Show every line of the data that contains the string "entry". Matching is case-sensitive.

Recorded data

---

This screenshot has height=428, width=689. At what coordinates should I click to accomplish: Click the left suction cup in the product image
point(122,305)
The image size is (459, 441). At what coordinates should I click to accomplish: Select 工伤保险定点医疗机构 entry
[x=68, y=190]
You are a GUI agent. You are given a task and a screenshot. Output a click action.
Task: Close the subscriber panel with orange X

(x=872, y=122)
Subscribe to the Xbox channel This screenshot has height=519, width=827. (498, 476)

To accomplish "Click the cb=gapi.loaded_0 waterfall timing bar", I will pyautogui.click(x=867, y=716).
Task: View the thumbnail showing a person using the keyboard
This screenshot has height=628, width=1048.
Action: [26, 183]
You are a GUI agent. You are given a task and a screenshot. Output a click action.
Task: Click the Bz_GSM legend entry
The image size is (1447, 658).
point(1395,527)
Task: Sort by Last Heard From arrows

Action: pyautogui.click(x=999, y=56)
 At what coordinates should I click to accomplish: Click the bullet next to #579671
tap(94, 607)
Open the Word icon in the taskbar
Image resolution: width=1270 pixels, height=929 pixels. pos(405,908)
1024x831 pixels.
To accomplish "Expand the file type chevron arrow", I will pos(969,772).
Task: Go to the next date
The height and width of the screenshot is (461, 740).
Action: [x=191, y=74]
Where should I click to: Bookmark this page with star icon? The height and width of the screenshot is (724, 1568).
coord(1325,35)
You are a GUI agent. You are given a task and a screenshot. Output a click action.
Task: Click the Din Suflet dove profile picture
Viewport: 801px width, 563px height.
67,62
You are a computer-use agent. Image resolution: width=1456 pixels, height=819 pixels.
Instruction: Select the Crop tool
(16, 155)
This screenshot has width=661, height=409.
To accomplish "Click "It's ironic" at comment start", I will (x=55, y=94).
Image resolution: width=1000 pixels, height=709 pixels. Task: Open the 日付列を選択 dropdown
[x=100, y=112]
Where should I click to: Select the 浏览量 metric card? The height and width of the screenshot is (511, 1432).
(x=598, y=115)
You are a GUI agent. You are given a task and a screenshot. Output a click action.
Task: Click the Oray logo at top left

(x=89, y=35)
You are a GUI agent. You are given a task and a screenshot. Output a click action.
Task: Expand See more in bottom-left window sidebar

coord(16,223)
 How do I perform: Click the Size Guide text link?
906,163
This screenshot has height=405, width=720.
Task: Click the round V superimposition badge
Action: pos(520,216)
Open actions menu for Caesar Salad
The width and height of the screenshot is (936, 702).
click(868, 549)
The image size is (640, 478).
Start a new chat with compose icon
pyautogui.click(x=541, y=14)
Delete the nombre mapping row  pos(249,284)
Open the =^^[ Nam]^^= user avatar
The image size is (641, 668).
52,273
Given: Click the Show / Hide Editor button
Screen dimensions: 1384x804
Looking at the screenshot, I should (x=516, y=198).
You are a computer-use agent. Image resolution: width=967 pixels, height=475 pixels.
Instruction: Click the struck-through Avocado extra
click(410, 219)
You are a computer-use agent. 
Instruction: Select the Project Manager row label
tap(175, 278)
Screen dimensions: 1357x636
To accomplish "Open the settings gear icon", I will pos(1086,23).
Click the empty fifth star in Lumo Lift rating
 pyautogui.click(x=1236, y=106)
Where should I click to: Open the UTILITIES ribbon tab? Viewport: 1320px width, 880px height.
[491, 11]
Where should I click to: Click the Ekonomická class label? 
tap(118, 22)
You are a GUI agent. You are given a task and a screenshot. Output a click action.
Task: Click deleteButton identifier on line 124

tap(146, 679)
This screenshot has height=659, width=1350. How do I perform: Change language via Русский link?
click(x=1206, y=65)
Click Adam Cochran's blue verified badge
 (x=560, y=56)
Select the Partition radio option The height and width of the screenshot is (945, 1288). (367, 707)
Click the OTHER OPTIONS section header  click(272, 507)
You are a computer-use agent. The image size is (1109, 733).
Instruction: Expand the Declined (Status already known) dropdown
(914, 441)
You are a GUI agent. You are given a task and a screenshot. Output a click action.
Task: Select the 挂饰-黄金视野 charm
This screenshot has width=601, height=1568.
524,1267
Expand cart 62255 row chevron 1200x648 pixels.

---

Solution to this task
The image size is (459, 441). At what coordinates should I click to accomplish: Select 工伤保险定点医疗机构 entry
Task: Click the Bz_GSM legend entry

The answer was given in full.